Fish and Wildlife has convened recovery planning teams on three occasions since the original – now badly outdated – recovery plan was released in 1982, but all three efforts fell apart for one reason or another.

The December workshop brought together representatives from state game agencies, field biologists and representatives of Mexican federal natural resources agencies, Humphrey said.

The governors of the Four Corners states – New Mexico, Arizona, Colorado and Utah – sent an eight-page letter in November, obtained by the Journal, to Interior Secretary Sally Jewell and Fish and Wildlife Director Daniel Ashe expressing “serious concerns” about how the service intends to develop a recovery plan for the Mexican wolf.
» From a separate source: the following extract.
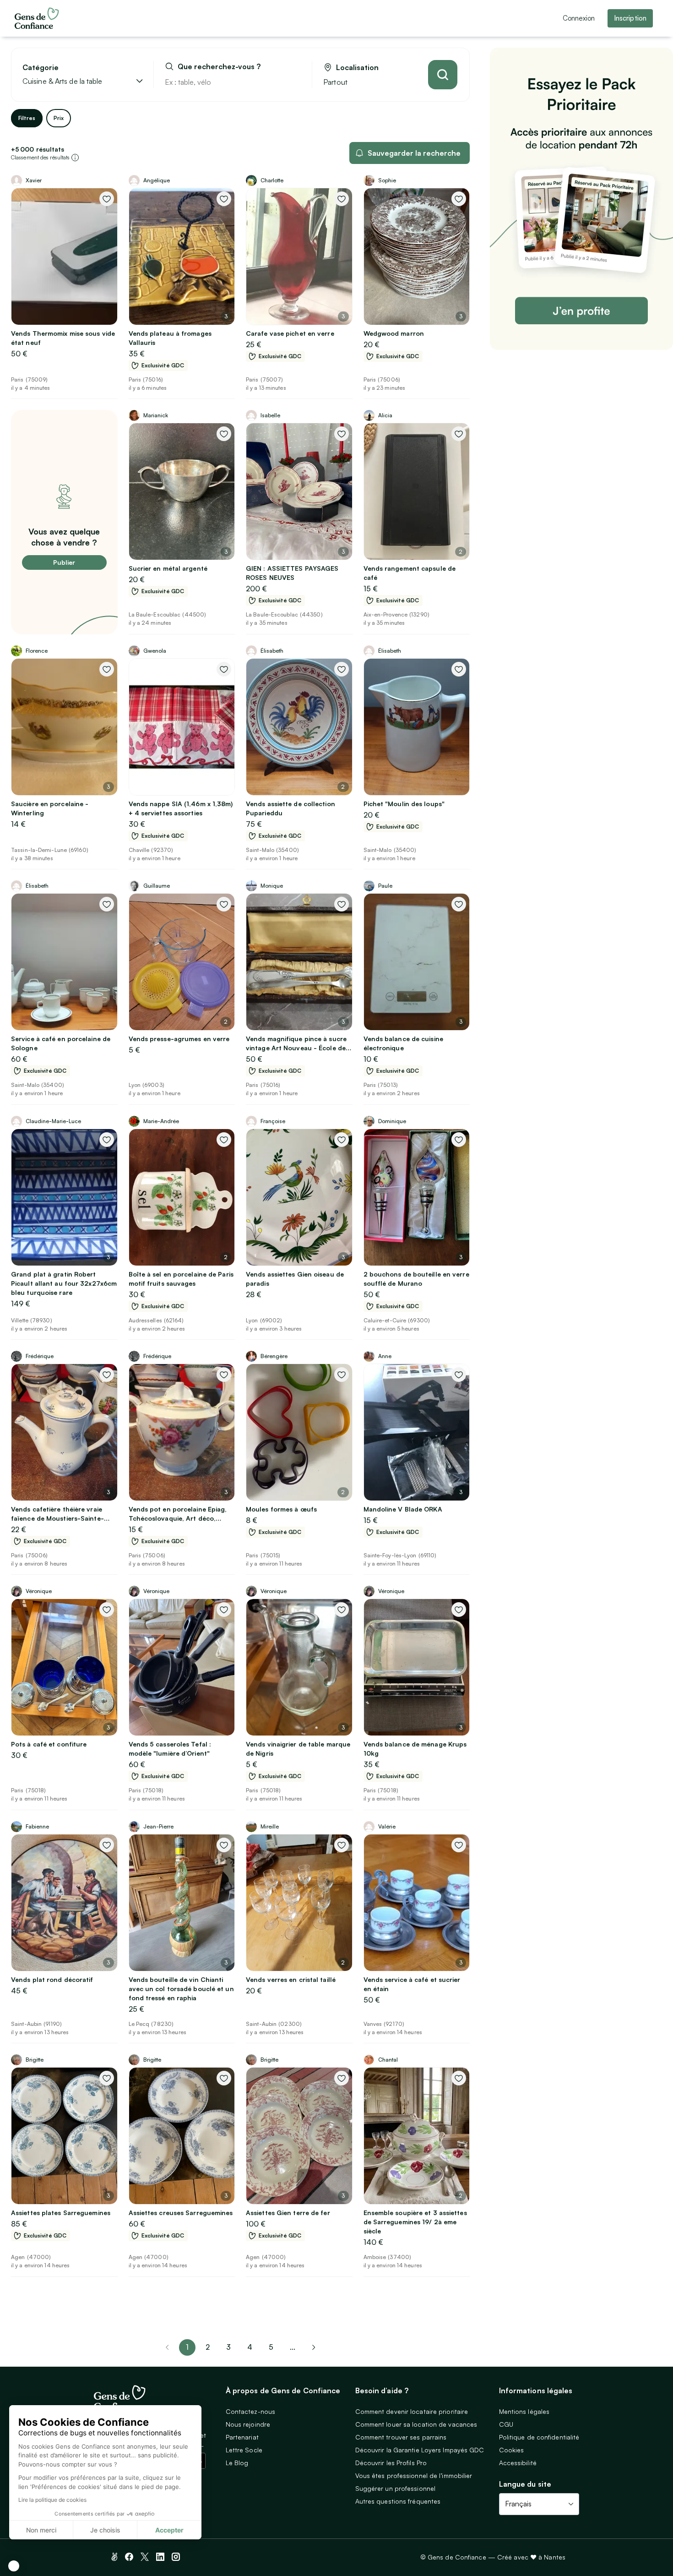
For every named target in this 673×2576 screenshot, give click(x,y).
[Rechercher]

Chief among them are the extent of the range where wolves may roam and the number of wild wolves required before the species may be removed from the endangered list.

“The service does not have any predetermined outcomes for the revised recovery plan, and we are looking forward to working with participants in a collaborative fashion,” Humphrey said. “The issues raised in the governors’ letter will continue to be considered as we move forward with the revision of the Mexican wolf recovery plan.”

The governors also underscored their position that the majority of the recovery effort should occur in Mexico, not the southwestern U.S.

There were 110 Mexican wolves in the wild across parts of eastern Arizona and southwestern New Mexico, according to Fish and Wildlife’s last count. Wolf releases began in 1998.

Wolf advocates say the wild population, even as it has grown in numbers, is genetically frail due to inbreeding.

Michael Robinson of the Center for Biological Diversity said the service should go back to the last draft recovery plan instead of starting the process over again. “The Fish and Wildlife Service should release the 2012 draft recovery plan for scientific peer review and public comment instead of holding closed-door meetings with states seeking to undermine the Mexican wolf recovery program,” he said.

The recovery program has detractors in the ranching and farming industries, and among residents in the rural recovery areas, as wolves – apex predators – have been known to prey on cattle and approach populated areas.

Humphrey said the service plans to develop a “revised recovery plan for the Mexican wolf that is legally sufficient and science-based by the end of 2017.”